Elle est implantée sur quatre secteurs parisiens (Paris Centre, Paris 10e, Paris 12e et Paris 16e) et s’est dotée d’un Centre d’Hébergement de Stabilisation en 2010 dans Paris.
Son action s’articule concrètement autour de tournées-rue, de permanences d’accueil où s’effectuent un travail d’écoute approfondi, d’un suivi social et sanitaire, et de programmes de dynamisation.
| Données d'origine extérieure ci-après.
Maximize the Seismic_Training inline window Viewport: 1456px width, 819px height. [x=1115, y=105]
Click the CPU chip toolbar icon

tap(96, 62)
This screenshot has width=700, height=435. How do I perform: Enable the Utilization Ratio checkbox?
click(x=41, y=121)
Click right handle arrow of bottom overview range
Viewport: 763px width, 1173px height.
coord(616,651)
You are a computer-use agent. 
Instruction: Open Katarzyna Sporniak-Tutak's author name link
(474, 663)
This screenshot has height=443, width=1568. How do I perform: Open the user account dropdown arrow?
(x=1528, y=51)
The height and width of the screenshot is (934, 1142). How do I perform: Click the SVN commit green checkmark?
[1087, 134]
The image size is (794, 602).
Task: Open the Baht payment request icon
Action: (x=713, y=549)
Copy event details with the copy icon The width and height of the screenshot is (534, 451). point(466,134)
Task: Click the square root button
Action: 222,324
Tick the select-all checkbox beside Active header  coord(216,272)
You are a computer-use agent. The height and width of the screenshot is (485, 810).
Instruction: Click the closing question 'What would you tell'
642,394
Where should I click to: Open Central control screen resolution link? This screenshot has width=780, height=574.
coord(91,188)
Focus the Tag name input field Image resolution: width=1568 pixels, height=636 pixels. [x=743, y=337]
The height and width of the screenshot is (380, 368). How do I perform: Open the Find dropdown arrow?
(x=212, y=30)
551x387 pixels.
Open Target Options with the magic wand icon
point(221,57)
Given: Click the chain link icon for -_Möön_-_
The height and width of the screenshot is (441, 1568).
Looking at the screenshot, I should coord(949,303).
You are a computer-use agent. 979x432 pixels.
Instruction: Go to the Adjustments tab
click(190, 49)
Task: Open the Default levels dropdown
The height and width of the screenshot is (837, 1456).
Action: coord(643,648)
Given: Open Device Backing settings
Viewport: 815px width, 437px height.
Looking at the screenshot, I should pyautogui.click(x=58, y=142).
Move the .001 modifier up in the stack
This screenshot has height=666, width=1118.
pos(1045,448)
De multiples partenariats sont mis en place ainsi que de nombreuses activités de sensibilisation, d’information, de dialogue et de réflexion.
Des programmes spécifiques ont été également créés afin de répondre directement aux besoins des personnes que nous rencontrons :
lieux d’accueil de jour
accueil pour les jeunes Dauphine Lazare
Espace Solidarité Insertion “Chez M. Vincent”
véhicule de contact “Béthel”
programme “Santé dans la rue”…
Centre d’Hébergement de Stabilisation “Valgiros”
Il s’agit aussi de cerner au mieux les lourdes difficultés de la population rencontrée : exclusion profonde, extrême précarité, asocialité, perte de repères, tendances suicidaires, alcoolisme et toxicomanie, violence, prostitution, pathologies lourdes et variées (VIH, hépatites, tuberculose, MST…), troubles psychiatriques de plus en plus importants.